**Work order**. Go to the line that contains "The width and", then write out that line and all that follow to the end of the listing, exactly and without pictures.

**Data for analysis**.
- - -

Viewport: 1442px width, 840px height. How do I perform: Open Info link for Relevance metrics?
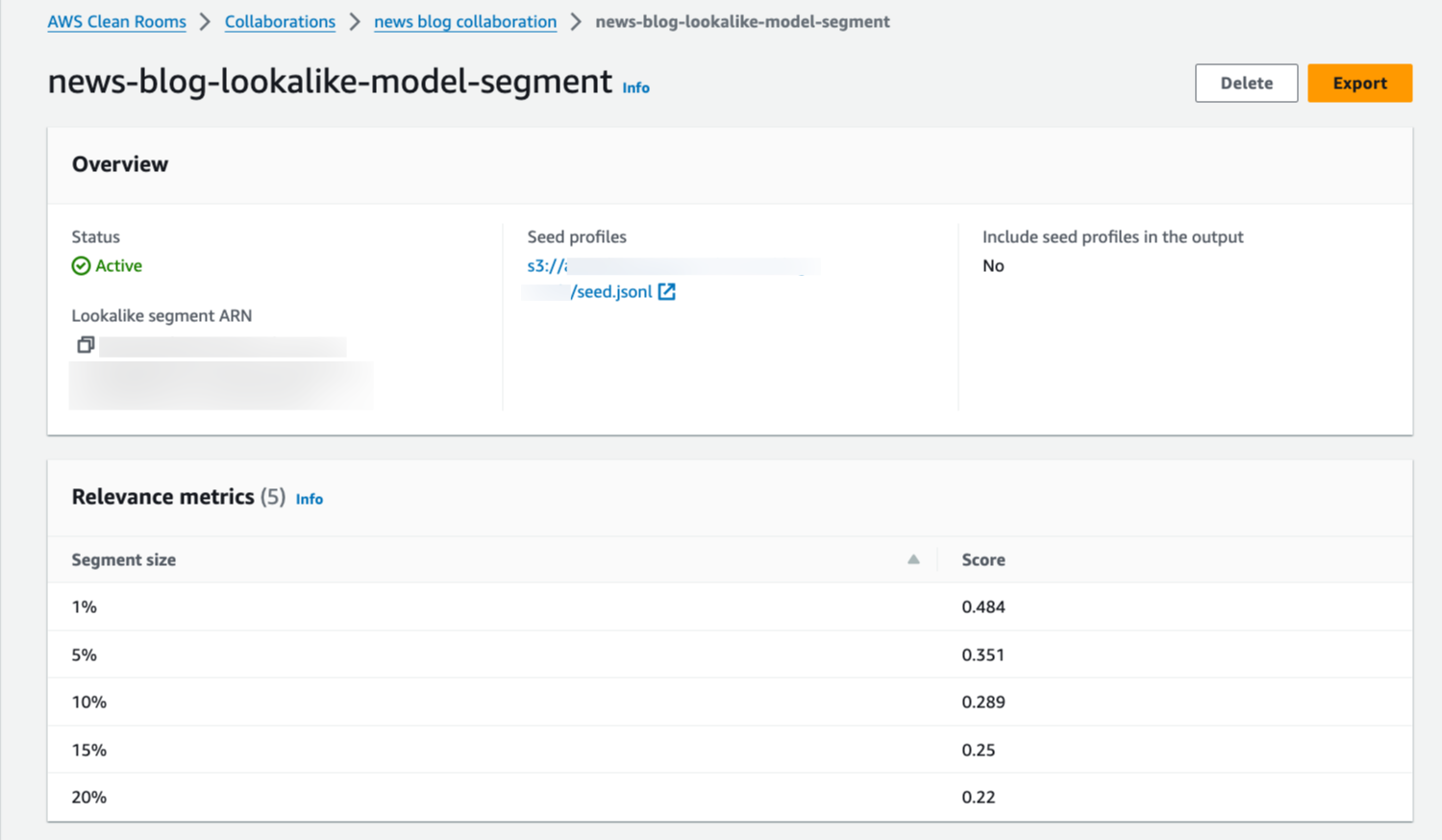[x=309, y=499]
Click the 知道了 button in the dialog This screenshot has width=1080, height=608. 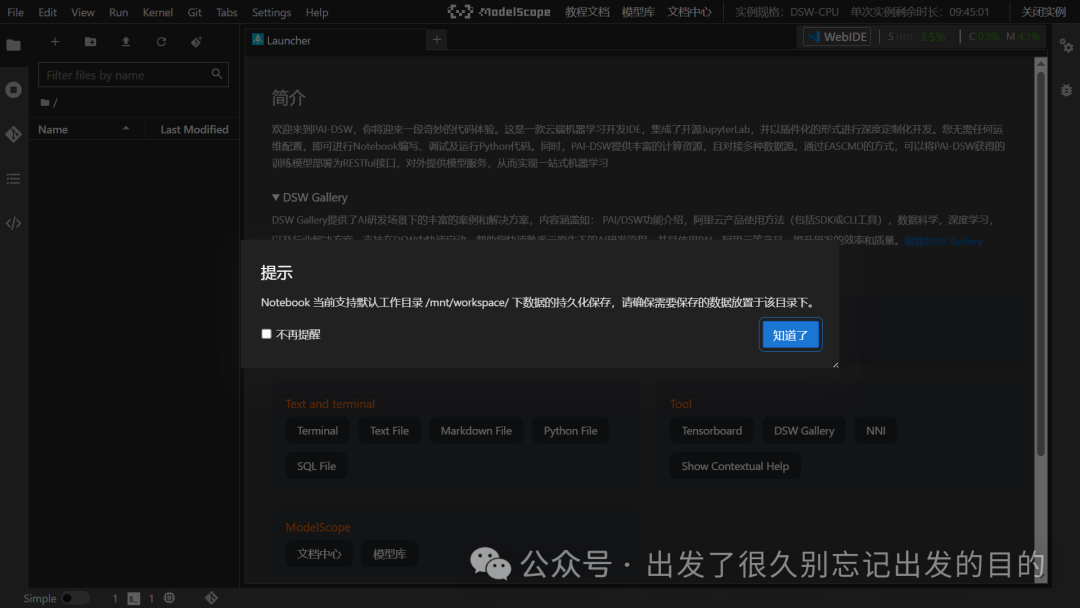[x=790, y=334]
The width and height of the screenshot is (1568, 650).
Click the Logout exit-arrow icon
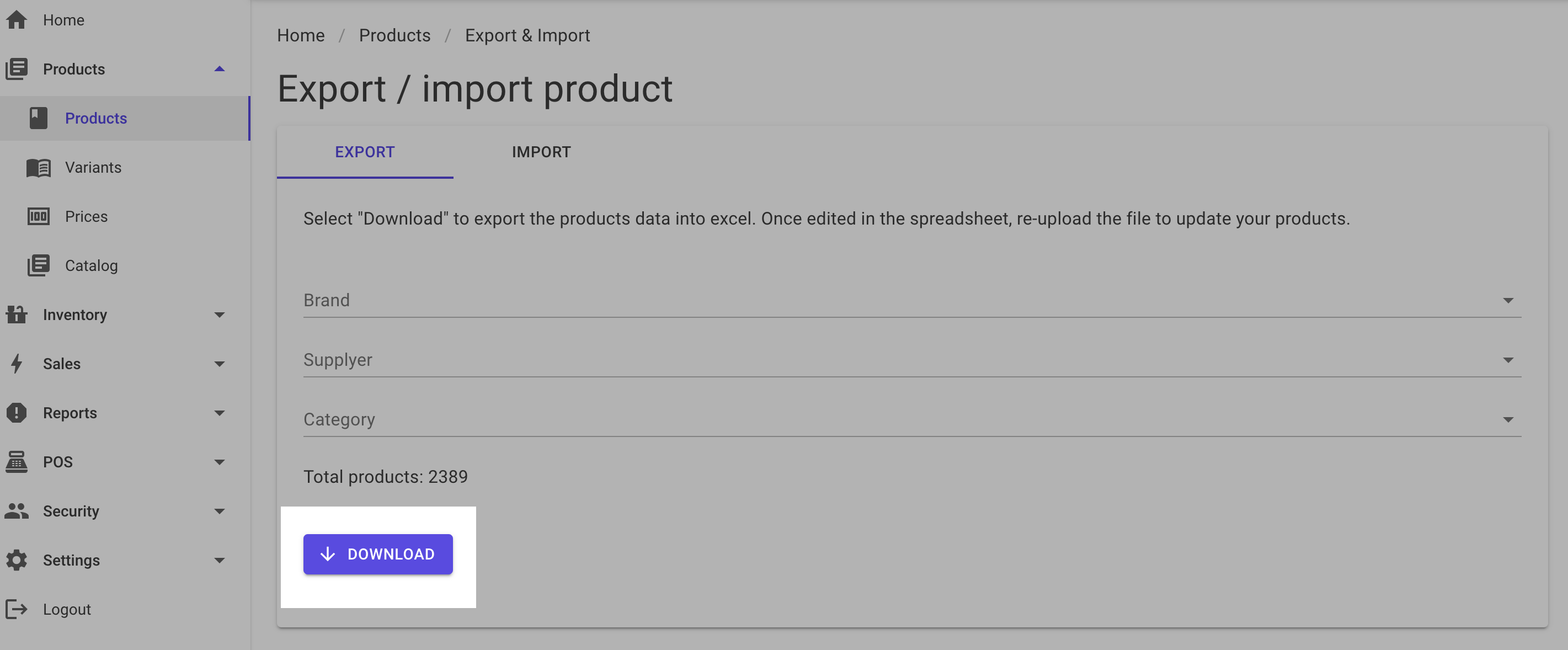click(x=17, y=609)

- - -

**Output for this task**.
The width and height of the screenshot is (1568, 650).
Click the Logout exit-arrow icon
click(x=17, y=609)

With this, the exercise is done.